→ **Exercise objective**:
Wherever a line holds the word "agent", copy that line from the data.
BEGIN Provided records
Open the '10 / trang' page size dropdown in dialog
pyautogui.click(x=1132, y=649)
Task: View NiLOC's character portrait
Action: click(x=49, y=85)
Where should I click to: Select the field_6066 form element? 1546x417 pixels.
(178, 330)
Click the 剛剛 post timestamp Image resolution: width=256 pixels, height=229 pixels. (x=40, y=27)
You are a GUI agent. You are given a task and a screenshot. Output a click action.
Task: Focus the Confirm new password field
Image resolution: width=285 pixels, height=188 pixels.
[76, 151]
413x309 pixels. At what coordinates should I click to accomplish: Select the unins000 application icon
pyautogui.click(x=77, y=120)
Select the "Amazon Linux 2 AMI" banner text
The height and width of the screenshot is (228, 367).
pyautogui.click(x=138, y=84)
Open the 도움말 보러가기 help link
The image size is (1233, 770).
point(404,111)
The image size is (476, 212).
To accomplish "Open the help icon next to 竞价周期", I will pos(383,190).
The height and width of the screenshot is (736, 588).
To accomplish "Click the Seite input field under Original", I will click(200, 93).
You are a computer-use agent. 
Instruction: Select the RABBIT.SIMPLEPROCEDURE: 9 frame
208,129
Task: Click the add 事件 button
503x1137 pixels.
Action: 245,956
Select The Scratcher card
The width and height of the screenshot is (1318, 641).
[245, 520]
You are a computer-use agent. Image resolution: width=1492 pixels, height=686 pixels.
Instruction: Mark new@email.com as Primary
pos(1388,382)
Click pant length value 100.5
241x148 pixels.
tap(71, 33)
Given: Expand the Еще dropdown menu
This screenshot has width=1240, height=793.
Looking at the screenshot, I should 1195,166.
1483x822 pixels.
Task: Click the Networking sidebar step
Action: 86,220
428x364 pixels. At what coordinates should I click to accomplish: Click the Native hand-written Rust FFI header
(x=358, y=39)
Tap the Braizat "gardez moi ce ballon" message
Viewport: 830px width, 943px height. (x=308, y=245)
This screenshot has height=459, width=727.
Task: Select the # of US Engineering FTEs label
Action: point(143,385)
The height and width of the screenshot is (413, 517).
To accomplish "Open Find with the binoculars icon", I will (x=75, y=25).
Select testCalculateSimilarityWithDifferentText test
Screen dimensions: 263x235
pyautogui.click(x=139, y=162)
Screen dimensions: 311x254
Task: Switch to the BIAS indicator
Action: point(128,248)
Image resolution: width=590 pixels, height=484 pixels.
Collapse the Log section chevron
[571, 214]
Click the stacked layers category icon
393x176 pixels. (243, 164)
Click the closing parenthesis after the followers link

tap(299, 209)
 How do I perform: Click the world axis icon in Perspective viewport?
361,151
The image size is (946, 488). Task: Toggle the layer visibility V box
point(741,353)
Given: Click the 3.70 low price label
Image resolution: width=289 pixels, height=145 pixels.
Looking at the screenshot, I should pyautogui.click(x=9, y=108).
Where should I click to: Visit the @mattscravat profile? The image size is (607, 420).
END Provided records
→ **Task output**:
You are a GUI agent. You are given a task and a screenshot. Output a click action.
You are a computer-use agent. 
You are a computer-use agent. Image resolution: width=1492 pixels, height=686 pixels.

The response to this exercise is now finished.